Within 20 metres we had to stop to walk over a cattle grid. Yup, this most definitely was not what I was used to.

500 metres later and my feet were soaking and already caked in mud. Welcome to trail running. The first few miles were up hill but I felt good, better than ok. People were friendly, there was some chatter, and I ticked off each arrow I saw with a thumbs up and a ‘well done Ella’. It’s the small things.

6.8 miles in and I climbed a very steep hill. I’m talking crawl and pull yourself up. At this point I was thankful I had done the Hill Series in the club. The runner beside me commented ‘They don’t call it the Ochil Hills for nothing’. I was instantly thrown back to the Knockhill Race a few months ago. For crying out loud Ella you would think you would learn!

And by the way, I know it was 6.8 miles in because I took a video to record it. I recorded all my moments of pain that day.

First check point was just shy of the 10 miles. I didn’t feel I needed to stop but everyone else did so I took some flap jack from my drop bag (homemade by my other half – I love it!). I was reminded to get my chip scanned and then I was off again.

The terrain got a lot more tricky after this and there were a lot of bumps and divets on the ground.
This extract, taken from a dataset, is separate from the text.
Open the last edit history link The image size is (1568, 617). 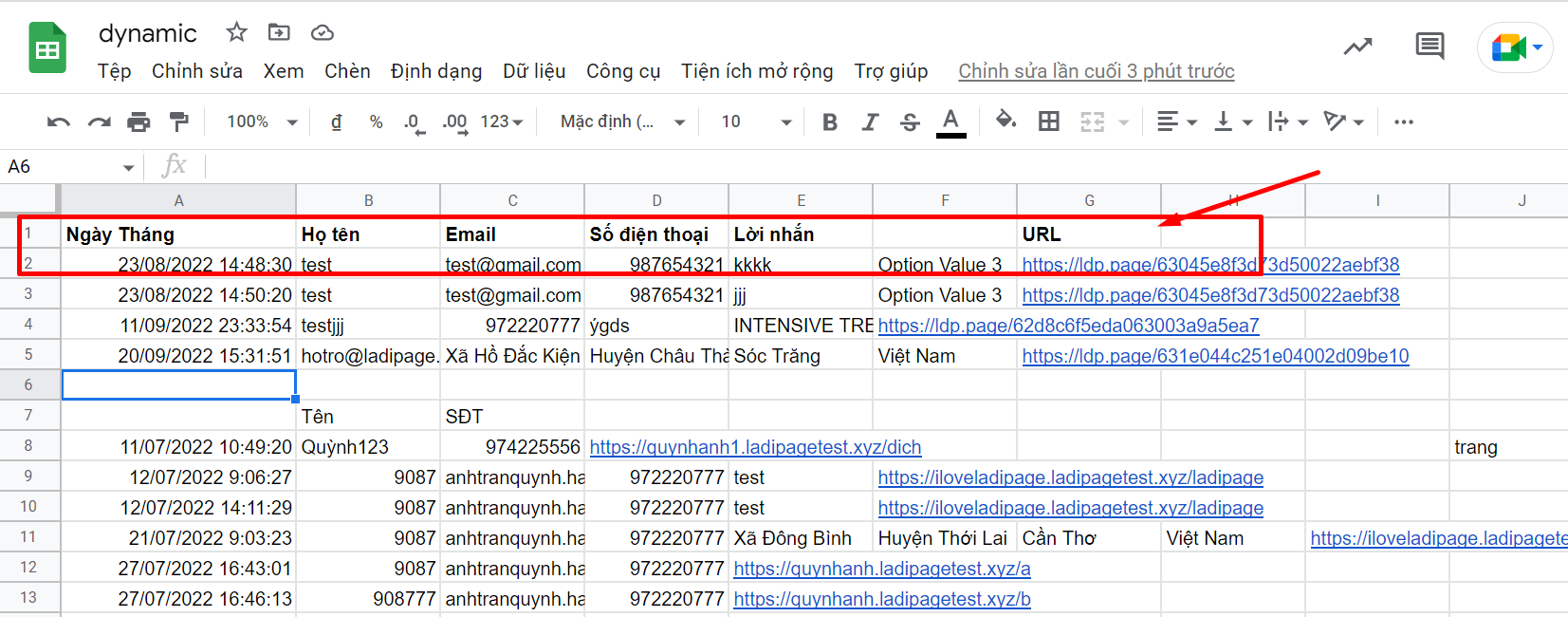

At 11 miles the worst happened – I went over my right ankle and heard a crack. My other half had strapped it up again for me the night before for reassurance but it wasn’t going to stop me going over in this. I did what every runner does in this situation and immediately carried on. If I pretend it didn’t happen then it didn’t right? I was able to put weight on it so it couldn’t have been bad. The crack I heard couldn’t possibly have been what you first think of. I distracted myself with thinking about air which causes your knuckles and back to crack and wondering how air got in to my ankle. I then had more flap jack in case I was beginning to get delirious.
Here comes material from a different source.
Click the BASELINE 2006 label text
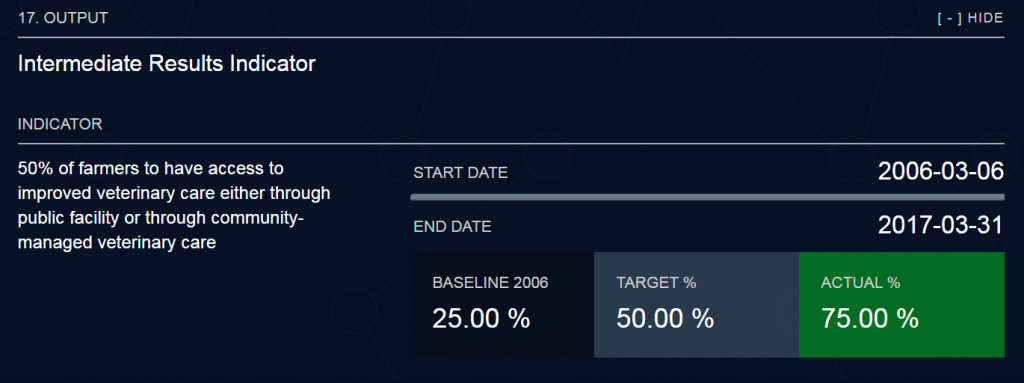 coord(490,283)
I was having a lot of pain at the ‘v’ at the top of my legs. (I’m not a doctor, I don’t know what the area is called!). This was causing me a lot of issues trying to push on. Unexpectedly I came across Daile from the club who was marshalling and that was a great little pick me up. She was in one of the relay teams and had done the first leg. Have to admit, I was slightly jealous she was already finished. After seeing her I tried to break my run down in to sections and originally started with the next one being 15 miles however that had to drop quickly to half marathon distance. At about 12 miles I had to climb a wall with a ladder and jump down in to what can only be described as a bottomless river! To say I wasn’t happy about this is an understatement as my Instagram showed. Raging. I was raging! Then I had to run through a nettle field with nettles taller than me!
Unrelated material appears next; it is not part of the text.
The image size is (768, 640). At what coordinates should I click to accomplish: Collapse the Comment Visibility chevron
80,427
Who comes up with these routes?!? Why the hell would you think it’s a great idea to have people running through sh!t like this! I could have drowned! I honestly could have drowned! What then? Another runner comes along and discovers my blue and bloated body just floating in the river? That will make for a great race photo – cheers! And if the river doesn’t finish you off the giant nettles will!

No. I wasn’t happy. This wasn’t easy. All made harder by the pain.

Once at a farm I decided to strip off to my shorts. Again something I would never do on a marathon – stop and change. But I thought if I put my shorts on I would feel better. Could probably have picked somewhere more remote than a working farm but I’m not so sure I was thinking straight at this point. A lovely older woman got a right eyeful of my rear end as she went by me but hopefully she’s seen worse. Either that or I gave her a memorable moment of the race ha ha.

Through the wind farms and I found I was by self. No one in sight. But I was fine with this. The noise of the turbines was company enough. Reminded me of my brother who works on them (I use the word ‘work’ very lightly) and who’s house I would be running past if I made it that far.

Down a very muddy path and I have to walk for fear of falling. I wasn’t going to make up any time on the downhills on this run. I passed someone walking up who gave me a cheery ‘well done’ and I couldn’t help but think why would you walk up here?! Then realised she must have been a Marshall. Time for more flap jack and maybe a piece of chocolate too.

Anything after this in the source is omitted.